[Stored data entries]
--------------------------------------------------
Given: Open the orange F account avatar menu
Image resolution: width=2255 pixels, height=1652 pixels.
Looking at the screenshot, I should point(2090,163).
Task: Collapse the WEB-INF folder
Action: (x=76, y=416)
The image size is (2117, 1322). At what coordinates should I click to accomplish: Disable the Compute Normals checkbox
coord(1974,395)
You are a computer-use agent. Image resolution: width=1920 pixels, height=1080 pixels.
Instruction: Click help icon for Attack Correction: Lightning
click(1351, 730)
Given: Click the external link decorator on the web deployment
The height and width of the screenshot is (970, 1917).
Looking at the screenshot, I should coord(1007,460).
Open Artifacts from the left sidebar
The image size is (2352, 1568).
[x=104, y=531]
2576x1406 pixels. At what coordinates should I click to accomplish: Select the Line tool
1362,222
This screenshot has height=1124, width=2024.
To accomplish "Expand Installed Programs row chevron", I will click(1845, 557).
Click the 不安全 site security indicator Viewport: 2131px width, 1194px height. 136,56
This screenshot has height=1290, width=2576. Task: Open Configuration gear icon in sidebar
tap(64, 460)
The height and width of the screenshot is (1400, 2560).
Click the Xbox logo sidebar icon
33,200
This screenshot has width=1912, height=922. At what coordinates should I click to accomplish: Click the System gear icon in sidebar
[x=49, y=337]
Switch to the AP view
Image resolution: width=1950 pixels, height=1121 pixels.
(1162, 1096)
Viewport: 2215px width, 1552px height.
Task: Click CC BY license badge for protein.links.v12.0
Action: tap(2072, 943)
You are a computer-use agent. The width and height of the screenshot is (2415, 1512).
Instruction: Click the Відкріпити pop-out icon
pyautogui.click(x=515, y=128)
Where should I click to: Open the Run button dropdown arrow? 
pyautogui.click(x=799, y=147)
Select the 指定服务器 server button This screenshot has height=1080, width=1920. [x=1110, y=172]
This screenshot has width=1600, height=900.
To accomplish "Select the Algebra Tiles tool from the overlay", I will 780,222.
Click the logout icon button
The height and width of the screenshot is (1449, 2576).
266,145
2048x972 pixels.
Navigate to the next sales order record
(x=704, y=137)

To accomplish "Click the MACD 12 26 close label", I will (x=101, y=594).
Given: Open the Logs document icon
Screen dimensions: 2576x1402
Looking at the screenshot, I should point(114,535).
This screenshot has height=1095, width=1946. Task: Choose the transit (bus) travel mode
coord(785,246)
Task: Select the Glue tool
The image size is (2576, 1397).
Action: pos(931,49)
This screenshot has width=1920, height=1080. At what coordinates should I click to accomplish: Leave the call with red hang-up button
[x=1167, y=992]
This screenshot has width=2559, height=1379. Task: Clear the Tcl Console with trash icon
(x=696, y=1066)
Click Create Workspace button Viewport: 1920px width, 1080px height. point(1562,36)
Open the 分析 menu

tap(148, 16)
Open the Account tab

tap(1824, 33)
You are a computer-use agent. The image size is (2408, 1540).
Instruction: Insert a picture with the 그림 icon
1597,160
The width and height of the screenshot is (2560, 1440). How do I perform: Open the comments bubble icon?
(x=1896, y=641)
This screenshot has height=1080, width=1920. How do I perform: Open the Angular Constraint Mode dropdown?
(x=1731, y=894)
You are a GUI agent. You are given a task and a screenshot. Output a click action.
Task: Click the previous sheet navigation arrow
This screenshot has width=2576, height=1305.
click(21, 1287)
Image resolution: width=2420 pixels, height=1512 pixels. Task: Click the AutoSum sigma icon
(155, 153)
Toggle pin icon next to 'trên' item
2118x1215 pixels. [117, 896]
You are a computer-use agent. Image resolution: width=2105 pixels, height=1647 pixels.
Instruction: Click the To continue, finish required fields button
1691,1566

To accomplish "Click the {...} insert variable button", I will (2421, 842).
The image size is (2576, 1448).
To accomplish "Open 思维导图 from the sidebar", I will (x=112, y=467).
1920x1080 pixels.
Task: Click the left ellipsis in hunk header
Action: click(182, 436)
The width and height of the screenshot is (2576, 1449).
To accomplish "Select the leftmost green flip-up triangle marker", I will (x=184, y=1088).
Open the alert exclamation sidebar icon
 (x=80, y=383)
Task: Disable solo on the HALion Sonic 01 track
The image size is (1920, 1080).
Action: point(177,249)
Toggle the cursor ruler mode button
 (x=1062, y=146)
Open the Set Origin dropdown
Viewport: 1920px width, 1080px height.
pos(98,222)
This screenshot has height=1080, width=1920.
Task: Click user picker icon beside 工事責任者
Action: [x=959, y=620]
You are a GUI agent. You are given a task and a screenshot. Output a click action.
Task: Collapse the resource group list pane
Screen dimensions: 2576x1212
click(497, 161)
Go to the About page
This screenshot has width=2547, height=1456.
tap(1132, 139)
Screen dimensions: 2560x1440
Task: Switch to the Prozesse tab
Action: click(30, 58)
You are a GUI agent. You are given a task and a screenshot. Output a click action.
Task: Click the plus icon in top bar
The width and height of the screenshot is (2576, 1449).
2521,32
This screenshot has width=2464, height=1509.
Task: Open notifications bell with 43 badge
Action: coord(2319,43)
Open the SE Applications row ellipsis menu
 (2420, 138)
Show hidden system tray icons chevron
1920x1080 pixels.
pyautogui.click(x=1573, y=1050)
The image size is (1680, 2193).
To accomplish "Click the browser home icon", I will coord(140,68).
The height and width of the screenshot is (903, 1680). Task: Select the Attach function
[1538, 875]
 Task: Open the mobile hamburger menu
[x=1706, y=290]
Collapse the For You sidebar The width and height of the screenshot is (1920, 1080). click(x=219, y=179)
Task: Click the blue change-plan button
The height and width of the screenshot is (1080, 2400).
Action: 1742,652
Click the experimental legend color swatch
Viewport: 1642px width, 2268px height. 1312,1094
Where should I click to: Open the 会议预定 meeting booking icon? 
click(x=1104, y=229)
--------------------------------------------------
Task to complete:
Wherever the string "agent" appears in a line above, copy that line.

Result of this task:
You are a computer-use agent. Image resolution: width=1920 pixels, height=1080 pixels.
You are a computer-use agent. The width and height of the screenshot is (2415, 1512).
You are a computer-use agent. The image size is (2408, 1540).
You are a GUI agent. You are given a task and a screenshot. Output a click action.
You are a computer-use agent. Image resolution: width=2105 pixels, height=1647 pixels.
You are a GUI agent. You are given a task and a screenshot. Output a click action.
You are a GUI agent. You are given a task and a screenshot. Output a click action.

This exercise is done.